Selected extract:
Another option I would like to present is one I have not seen (that doesn’t mean it has not happened though). Why aren’t stretch goals used to decrease the shipping costs. Start with the true cost of shipping and then have a couple stretch goals that will decrease the shipping costs. I mean, you are getting extra money so why not put it towards getting your product into more people’s hands? I know I would back and probably publicize the product a lot if it meant I could get it for a little cheaper in the end.

This is a little tricky because of the need to pledge with shipping initially, but if you have some product add-ons that people could spend that already pledged shipping money towards then they get more game for the same amount. You might see some pledges decrease, but overall I am guessing you wouldn’t.

Rebuttal from Chris

My opponent raises some good points: at the end of the day, most people would prefer to get the item that they really want, and inevitably, that may incur some cost. What international shipping offers in opening up the potential for global distribution will be a distinct bonus for most creators, and then consequently for prospective backers everywhere. I can imagine that people would always want these options, even if they do not choose to take them up – but I would argue the way in which creators often handle these issues, and their complexity, can still be off-putting to a prospective investor.

The tasks:
1. Reproduce the passage of the shipping-costs debate between "Another option I" and "guessing you wouldn’t.", inclusive.
2. Answer these questions from the shipping-costs debate:
(a) What does the first writer propose that stretch goals be used to decrease?
(b) Toward what does the first writer suggest backers could spend money they had already pledged for shipping?
(c) According to the rebuttal, what does international shipping offer in opening up?

Provided material:
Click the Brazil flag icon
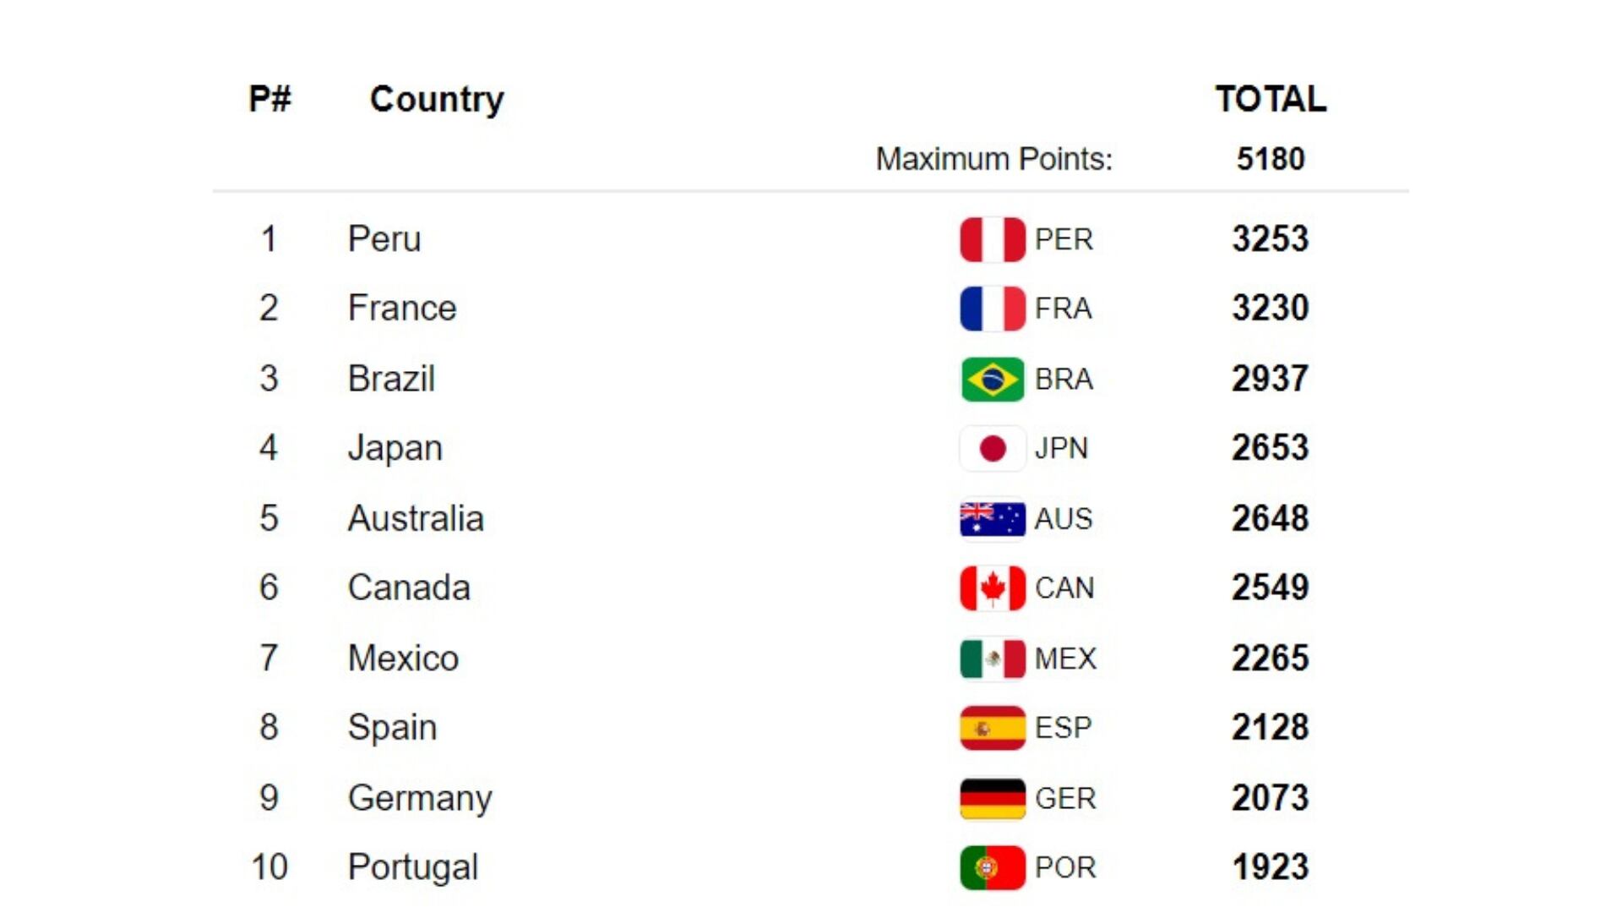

Worked answers:
1.
Another option I would like to present is one I have not seen (that doesn’t mean it has not happened though). Why aren’t stretch goals used to decrease the shipping costs. Start with the true cost of shipping and then have a couple stretch goals that will decrease the shipping costs. I mean, you are getting extra money so why not put it towards getting your product into more people’s hands? I know I would back and probably publicize the product a lot if it meant I could get it for a little cheaper in the end.

This is a little tricky because of the need to pledge with shipping initially, but if you have some product add-ons that people could spend that already pledged shipping money towards then they get more game for the same amount. You might see some pledges decrease, but overall I am guessing you wouldn’t.

2.
(a) The shipping costs.
(b) Product add-ons.
(c) The potential for global distribution.